Provided passage ::
-----
I’m doing a little bit on Jester every day. Usually just a couple of cards’ worth, in the morning, while I wait for the coffee to brew. And aside from the benefit that I can suddenly feel my bicep muscles from all the daily exercise, I’m to the point where I can see the light at the end of the carding tunnel — there’s maybe two or three weeks’ worth of fleece left to card daily, and then it’s all about the spinning. (Which is going to be every bit as slow, and every bit as daily, I think. Three + pounds of fiber in skinny little single plies is going to be a fairly long process, too.)
Because I can see the light at the end of the tunnel, I’m finding myself wanting to speed up. Just to GET IT DONE. To check this thing off the list and move on to the next phase of processing.
What happens, though, as a result, is that I overload the carders, putting just a little too much fur on one or the other, and it doesn’t card as easily. It fills up the tines of the cards (which, by the way, look a whole lot like big, flat dog brushes, for the uninitiated), and they just slide right past each other, not affecting the loaded fibers at all. I end up having to peel the clumpy fiber off one of the cards, and doing half of what I loaded, in order to make any effect on the Jesterhair at all.
This morning, I found that to be fairly illustrative of a whole lot of things in life. Especially in my own.
Without relaxing, and doing things in a patient, focused manner, things just start to slide past each other ineffectively. You FEEL like you’re doing something, but the stuff you’re doing is getting such diluted attention that it’s not REALLY getting done. It ends up taking much more effort while you peel back some of the Stuff, focus on the amount you SHOULD have been focusing on to begin with, and then carding up the rest you had to remove. It may actually be making more work than it would have been if you’d just been patient to begin with.
-----
Records supplied ::
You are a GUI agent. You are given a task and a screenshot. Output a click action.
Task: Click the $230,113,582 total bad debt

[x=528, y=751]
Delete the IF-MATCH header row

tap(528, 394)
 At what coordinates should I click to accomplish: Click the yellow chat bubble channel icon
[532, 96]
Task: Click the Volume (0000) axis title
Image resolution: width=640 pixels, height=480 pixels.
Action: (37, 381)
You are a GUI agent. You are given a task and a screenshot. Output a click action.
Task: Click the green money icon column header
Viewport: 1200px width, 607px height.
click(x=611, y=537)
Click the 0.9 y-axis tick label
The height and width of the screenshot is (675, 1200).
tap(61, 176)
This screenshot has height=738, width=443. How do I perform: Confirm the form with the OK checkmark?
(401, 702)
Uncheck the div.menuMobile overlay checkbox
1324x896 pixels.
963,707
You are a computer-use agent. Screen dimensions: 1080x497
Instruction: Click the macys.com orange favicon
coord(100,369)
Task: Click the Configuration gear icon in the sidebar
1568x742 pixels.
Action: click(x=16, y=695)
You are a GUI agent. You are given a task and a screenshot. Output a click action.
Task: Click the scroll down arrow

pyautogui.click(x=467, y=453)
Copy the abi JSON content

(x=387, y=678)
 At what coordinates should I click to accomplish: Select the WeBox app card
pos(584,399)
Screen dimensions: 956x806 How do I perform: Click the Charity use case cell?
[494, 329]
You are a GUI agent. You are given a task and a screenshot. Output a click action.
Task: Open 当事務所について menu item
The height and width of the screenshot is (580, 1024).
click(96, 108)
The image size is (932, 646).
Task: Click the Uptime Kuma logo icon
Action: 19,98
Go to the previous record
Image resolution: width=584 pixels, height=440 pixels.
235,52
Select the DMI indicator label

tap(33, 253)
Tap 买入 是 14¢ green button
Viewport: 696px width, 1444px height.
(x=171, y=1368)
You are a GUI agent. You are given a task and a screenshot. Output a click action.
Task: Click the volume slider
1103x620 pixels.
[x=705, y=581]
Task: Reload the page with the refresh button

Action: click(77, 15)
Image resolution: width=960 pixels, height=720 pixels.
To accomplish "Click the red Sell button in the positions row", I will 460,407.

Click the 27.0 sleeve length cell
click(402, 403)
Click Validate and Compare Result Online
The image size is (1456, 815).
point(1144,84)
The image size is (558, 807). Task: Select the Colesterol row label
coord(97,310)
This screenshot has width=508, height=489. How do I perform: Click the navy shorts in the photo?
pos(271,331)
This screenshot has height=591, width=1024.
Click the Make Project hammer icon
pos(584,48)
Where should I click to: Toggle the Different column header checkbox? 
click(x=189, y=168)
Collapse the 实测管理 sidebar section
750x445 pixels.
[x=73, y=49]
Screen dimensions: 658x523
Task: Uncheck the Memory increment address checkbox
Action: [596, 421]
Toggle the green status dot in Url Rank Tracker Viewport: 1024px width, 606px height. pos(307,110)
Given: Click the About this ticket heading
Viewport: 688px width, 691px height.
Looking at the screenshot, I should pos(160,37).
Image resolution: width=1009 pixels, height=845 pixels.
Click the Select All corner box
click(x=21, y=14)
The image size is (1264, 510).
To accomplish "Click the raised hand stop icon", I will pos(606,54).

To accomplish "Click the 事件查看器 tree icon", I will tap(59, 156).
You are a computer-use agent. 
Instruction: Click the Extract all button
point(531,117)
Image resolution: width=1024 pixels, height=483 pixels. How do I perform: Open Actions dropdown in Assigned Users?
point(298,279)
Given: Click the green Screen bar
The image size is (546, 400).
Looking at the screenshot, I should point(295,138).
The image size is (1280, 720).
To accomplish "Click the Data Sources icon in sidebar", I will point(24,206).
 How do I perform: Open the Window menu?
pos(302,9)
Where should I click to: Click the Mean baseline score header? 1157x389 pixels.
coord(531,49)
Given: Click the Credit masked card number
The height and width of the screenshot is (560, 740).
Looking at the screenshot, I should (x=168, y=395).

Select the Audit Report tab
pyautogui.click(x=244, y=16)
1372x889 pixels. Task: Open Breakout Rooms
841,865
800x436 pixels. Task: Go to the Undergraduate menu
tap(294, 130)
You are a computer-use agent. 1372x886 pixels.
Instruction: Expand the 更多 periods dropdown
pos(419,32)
-----
Task requirements ::
1. Please reproduce word for word the stretch of the carding passage from "I’m doing a" through "phase of processing.".
2. According to the carding passage, when does the writer usually do the daily carding?
The entries aren't needed for anything here.

Solution set ::
1.
I’m doing a little bit on Jester every day. Usually just a couple of cards’ worth, in the morning, while I wait for the coffee to brew. And aside from the benefit that I can suddenly feel my bicep muscles from all the daily exercise, I’m to the point where I can see the light at the end of the carding tunnel — there’s maybe two or three weeks’ worth of fleece left to card daily, and then it’s all about the spinning. (Which is going to be every bit as slow, and every bit as daily, I think. Three + pounds of fiber in skinny little single plies is going to be a fairly long process, too.)
Because I can see the light at the end of the tunnel, I’m finding myself wanting to speed up. Just to GET IT DONE. To check this thing off the list and move on to the next phase of processing.

2. In the morning, while waiting for the coffee to brew.